# What the task asks
Every record is to be returned as written, with no omissions.

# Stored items
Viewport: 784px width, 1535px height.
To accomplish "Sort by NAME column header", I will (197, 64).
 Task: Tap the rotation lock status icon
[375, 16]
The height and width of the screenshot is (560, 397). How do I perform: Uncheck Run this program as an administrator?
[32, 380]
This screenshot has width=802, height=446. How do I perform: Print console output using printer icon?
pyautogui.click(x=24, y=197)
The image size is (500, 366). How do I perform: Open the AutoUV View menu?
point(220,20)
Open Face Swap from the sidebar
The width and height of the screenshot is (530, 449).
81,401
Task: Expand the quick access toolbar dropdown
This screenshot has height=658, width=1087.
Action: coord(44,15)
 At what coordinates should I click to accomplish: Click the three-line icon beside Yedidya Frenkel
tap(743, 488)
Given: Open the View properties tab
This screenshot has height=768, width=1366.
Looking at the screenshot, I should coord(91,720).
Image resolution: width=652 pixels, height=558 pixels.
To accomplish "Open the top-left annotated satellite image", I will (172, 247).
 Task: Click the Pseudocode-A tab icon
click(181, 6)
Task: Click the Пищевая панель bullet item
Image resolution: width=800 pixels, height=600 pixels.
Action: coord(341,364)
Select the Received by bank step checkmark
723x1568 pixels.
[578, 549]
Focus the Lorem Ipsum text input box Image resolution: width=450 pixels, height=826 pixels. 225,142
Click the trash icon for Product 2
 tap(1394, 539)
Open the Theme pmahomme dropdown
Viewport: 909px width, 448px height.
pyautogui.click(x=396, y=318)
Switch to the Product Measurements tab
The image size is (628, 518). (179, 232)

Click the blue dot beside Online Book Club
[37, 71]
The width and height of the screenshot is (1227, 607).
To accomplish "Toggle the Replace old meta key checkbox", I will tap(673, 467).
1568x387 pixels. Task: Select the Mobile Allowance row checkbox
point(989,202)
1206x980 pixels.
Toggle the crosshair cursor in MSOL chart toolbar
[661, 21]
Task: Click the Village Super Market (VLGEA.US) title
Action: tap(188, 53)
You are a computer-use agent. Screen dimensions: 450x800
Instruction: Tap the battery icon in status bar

# Result
Viewport: 784px width, 1535px height.
To accomplish "Sort by NAME column header", I will (197, 64).
 Task: Tap the rotation lock status icon
[375, 16]
The height and width of the screenshot is (560, 397). How do I perform: Uncheck Run this program as an administrator?
[32, 380]
This screenshot has width=802, height=446. How do I perform: Print console output using printer icon?
pyautogui.click(x=24, y=197)
The image size is (500, 366). How do I perform: Open the AutoUV View menu?
point(220,20)
Open Face Swap from the sidebar
The width and height of the screenshot is (530, 449).
81,401
Task: Expand the quick access toolbar dropdown
This screenshot has height=658, width=1087.
Action: coord(44,15)
 At what coordinates should I click to accomplish: Click the three-line icon beside Yedidya Frenkel
tap(743, 488)
Given: Open the View properties tab
This screenshot has height=768, width=1366.
Looking at the screenshot, I should coord(91,720).
Image resolution: width=652 pixels, height=558 pixels.
To accomplish "Open the top-left annotated satellite image", I will (172, 247).
 Task: Click the Pseudocode-A tab icon
click(181, 6)
Task: Click the Пищевая панель bullet item
Image resolution: width=800 pixels, height=600 pixels.
Action: coord(341,364)
Select the Received by bank step checkmark
723x1568 pixels.
[578, 549]
Focus the Lorem Ipsum text input box Image resolution: width=450 pixels, height=826 pixels. 225,142
Click the trash icon for Product 2
 tap(1394, 539)
Open the Theme pmahomme dropdown
Viewport: 909px width, 448px height.
pyautogui.click(x=396, y=318)
Switch to the Product Measurements tab
The image size is (628, 518). (179, 232)

Click the blue dot beside Online Book Club
[37, 71]
The width and height of the screenshot is (1227, 607).
To accomplish "Toggle the Replace old meta key checkbox", I will tap(673, 467).
1568x387 pixels. Task: Select the Mobile Allowance row checkbox
point(989,202)
1206x980 pixels.
Toggle the crosshair cursor in MSOL chart toolbar
[661, 21]
Task: Click the Village Super Market (VLGEA.US) title
Action: tap(188, 53)
You are a computer-use agent. Screen dimensions: 450x800
Instruction: Tap the battery icon in status bar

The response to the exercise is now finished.